The performance of our sensors was compared against the sensors recently reported in the literature. Table 3 below shows the comparative analysis. As can be observed, our sensors offer a wide linear operation range, low detection limit, high sensitivity, and stable performance for more than 60 days. The major features of our sensor suite include hybrid monitoring of both chemical (i.e., SA and ethylene) and physiological (i.e. temperature, humidity, and stem diameter) signaling in the plant, the capability to detect water stress/deficiency early, and ability to correlate chemical (i.e., SA and ethylene) signaling with plant water movement (i.e. VPD).

Table 3 Comparative Analysis.

Conclusion and discussion

In summary, this work presents a fully integrated sensor suite that consists of six sensors for measuring salicylic acid, gaseous ethylene, relative humidity, and temperature values of plant leaves, and combined pressure and strain sensors to quantify the radial growth of the stem.
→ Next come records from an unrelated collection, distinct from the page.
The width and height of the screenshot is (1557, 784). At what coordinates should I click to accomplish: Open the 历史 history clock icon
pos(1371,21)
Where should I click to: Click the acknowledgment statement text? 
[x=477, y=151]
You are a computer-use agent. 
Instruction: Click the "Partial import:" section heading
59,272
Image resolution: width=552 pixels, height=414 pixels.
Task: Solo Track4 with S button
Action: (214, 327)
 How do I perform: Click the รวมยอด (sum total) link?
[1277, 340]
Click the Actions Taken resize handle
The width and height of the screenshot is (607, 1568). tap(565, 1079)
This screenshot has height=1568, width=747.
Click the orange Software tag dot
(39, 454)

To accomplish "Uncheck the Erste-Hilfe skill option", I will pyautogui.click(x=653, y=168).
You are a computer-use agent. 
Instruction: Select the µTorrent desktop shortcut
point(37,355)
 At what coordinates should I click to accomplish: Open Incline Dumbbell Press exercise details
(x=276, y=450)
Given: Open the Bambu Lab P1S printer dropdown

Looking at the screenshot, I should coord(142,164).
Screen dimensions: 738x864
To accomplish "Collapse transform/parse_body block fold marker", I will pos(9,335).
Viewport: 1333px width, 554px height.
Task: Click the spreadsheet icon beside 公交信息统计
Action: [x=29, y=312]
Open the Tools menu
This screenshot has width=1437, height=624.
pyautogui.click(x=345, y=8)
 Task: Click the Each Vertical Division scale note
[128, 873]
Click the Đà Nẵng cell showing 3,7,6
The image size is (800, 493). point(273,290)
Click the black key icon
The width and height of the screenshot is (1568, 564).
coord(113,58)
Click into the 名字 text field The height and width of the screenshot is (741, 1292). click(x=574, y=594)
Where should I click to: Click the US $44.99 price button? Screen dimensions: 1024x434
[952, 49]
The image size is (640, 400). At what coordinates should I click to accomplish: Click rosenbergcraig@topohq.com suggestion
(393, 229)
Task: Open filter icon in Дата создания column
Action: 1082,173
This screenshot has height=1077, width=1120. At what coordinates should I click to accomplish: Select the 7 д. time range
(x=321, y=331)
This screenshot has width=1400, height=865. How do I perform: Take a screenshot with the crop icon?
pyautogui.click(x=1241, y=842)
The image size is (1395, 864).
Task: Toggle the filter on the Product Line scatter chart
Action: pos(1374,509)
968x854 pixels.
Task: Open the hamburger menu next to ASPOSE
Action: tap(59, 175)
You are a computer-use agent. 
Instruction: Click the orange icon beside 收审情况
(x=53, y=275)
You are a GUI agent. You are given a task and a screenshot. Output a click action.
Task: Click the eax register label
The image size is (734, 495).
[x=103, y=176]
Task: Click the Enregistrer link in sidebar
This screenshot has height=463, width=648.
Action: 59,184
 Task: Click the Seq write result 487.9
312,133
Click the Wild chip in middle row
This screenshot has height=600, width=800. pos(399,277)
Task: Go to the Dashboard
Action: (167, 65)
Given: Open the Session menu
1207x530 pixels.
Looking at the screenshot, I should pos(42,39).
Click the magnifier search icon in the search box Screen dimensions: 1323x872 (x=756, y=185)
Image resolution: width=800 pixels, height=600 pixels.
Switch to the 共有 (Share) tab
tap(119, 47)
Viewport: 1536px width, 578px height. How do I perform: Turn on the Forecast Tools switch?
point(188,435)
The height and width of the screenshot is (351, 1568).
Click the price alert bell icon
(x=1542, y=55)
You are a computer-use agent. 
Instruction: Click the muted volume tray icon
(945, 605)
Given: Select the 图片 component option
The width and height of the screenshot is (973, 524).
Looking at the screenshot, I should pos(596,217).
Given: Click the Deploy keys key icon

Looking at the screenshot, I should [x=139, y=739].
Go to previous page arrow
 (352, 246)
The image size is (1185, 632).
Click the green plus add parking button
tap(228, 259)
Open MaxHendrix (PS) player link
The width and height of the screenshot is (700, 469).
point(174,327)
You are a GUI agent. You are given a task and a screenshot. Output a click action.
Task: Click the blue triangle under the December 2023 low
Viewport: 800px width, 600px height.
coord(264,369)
The sensor array provides a real-time evaluation of plant stress levels. A correlation study demonstrated a significant correlation between the salicylic acid, ethylene, and vapor pressure deficit measurements. Data collected from the sensor array were also fed into a principal component analysis-based pattern recognition algorithm to differentiate between different stress and growth stages of plants. The results from this research will advance crop research and production through multiple technological innovations: (1) enabling the development and expansion of the sensor design for multiplexed detection of plant’s defense-related phytohormones such as salicylic acid, indole-3-acetic acid, methyl jasmonate, abscisic acid, and volatile organic compounds (VOCs), i.e., ethylene, monoterpenes, and sesquiterpenes emitted from different parts of the plants (including leaves, roots, and stems) to provide a complete crop health diagnostic solution and (2) forming comprehensive correlations between the plant growth and environmental parameters (biotic stresses due to bacteria, virus, insect infestation, and abiotic stresses owing to drought/floods, temperature variations, soil nutrient/salinity/pH deficiencies, heavy metals toxicity, etc.). Moreover, the correlations between the hormone levels and vapor pressure deficit suggest a possible association of hormone levels with soil water content, which may substantially contribute to irrigation scheduling. Hence, the implementation of techniques from our proposed project would allow producers to receive information on real-time crop stress information and the amount of water needed to be applied to avoid over or under-irrigation.